16 responses to “Ain’t nothing sacred about this Jesus”

  1. TrickyDicky says:

    In the previous court case the statue was only 6 foot high (and still looks it)

    I wonder where the 12 foot high came from, lying for jebus?

  2. AgentCormac says:

    So, Jesus isn’t to be taken seriously. Could have told them that years ago.

  3. Barry Duke says:

    Tricky Dicky, here’s the answer. Jesus is mounted on a plinth, so I guess that Jesus plus plinth is 12ft high.

  4. dennis says:

    Ms Christensen (odd name) needs to recuse herself from logic progressive reasoning as should two of the 9th circuit. the National Forest Service employee is stupid, ok I said it stupid and kin to Kim Davis the Kentucky idiot Ms No marriage.

  5. Cali Ron says:

    Is Jesus a skier or a boarder.

  6. RussellW says:

    So, a statue of Jesus that’s erected by a clique of religious nutters isn’t religious?

  7. Bubblecar says:

    Strange precedent. Does this mean atheists are now free to “secularise” any religious statuary we happen to come across? Or only if it’s illegally dumped on public land?

  8. Mark Palmer says:

    Okay gang, at first I thought, well, this seems fairly mundane. The statue seems kind of secular.
    After all, the hardcore theist’s don’t seem to mind people decorating the statue, and doing silly things with it. So I figured if they don’t think it’s a big deal then, we as atheist’s shouldn’t think it’s a big deal, right? So why bother with a lawsuit?
    But then I read Bubblecar’s comment (above) and decided that as atheist’s we don’t want to set a precedence in this case, because, if you give theist’s any inch, they’ll take a mile.
    Of course, any religious icon”illegally dumped on public land” (such as the 10 commandments being”dumped” in front of a public courthouse) is by definition illegal. So, silly or not, it should be removed!

  9. Trevor Blake says:

    Does the ruling suggest that other statues of Jesus are also secular and thus not deserving of religious tax exempt status? That sounds fine by me.

  10. barriejohn says:

    I’m confused. How come that the people “defacing, damaging, polluting or otherwise, physically mistreating” this statue are not “outrag(ing) the sensibilities of persons likely to observe or discover the action”? A fourteen-year-old was prosecuted for simulating sex with a similar lump of concrete in Pennsylvania. “Land of the free from rational thought processes”.

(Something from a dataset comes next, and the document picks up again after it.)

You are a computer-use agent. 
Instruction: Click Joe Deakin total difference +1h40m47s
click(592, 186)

    http://freethinker.co.uk/2014/10/09/jesus-jinks-were-an-affront-to-church/

  11. Brian Jordan says:

    Since;it’s apparently ok to adorn it, perhaps a garland of condoms and other forms of contraception would be a fitting riposte.

  12. Cali Ron says:

    I was thinking a garland of tea bags might be more appropriate.

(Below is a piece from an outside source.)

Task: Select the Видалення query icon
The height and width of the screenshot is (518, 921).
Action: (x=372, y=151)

    Another example of how religion can creep into anything and screw it up. How much you want to bet the justices on the 9th circuit court of appeals are all christians. It’s BS and they know it, but ruled that way to keep it there and thwart atheists attempts to enforce a law they don’t like.

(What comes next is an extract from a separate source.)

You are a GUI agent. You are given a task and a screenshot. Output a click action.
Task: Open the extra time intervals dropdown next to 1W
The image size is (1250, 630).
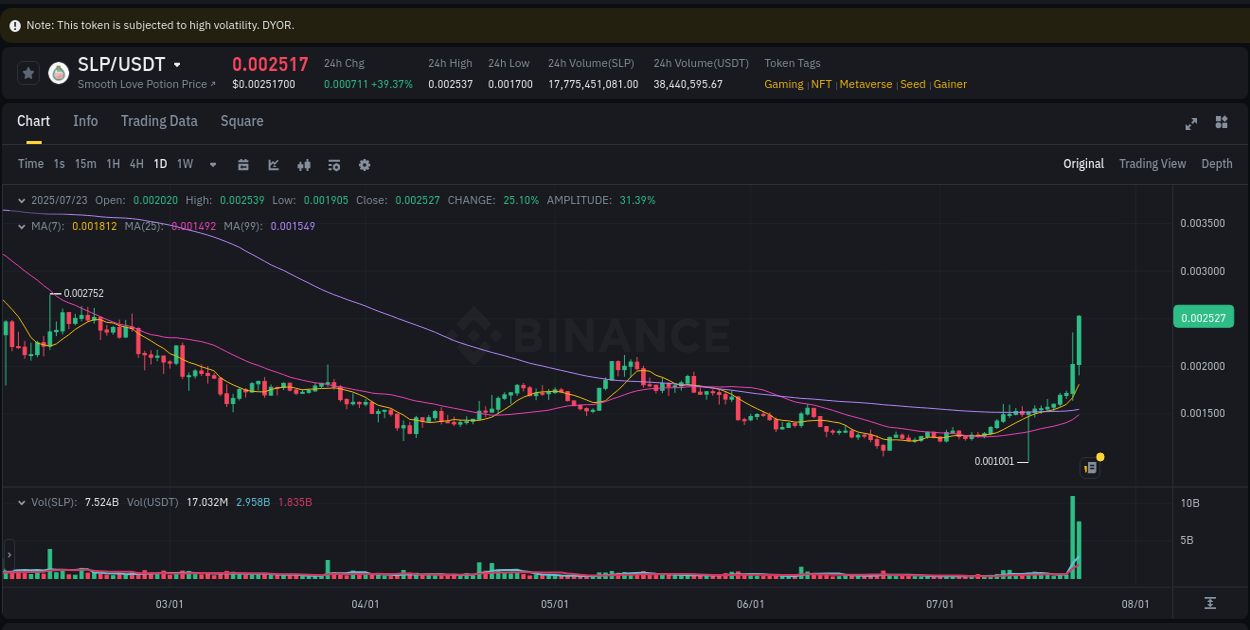tap(211, 164)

  13. John the Drunkard says:

    Of course it isn’t a Christian monument. Where are the hand-guns? the tax cuts for the rich? the unlimited logging and oil-drilling?…you know the core principles of Christianity, American Style.

  14. Cali Ron says:

    You forgot unlimited campaign contributions, the end to all LBGT rights and no more abortions.

  15. Paul Hoover says:

    I think Trevor is on to something.

    If a statue of Jesus Christ is secular then let us remove the tax exempt status of all churches except Our Lady Of Perpetual Exemption!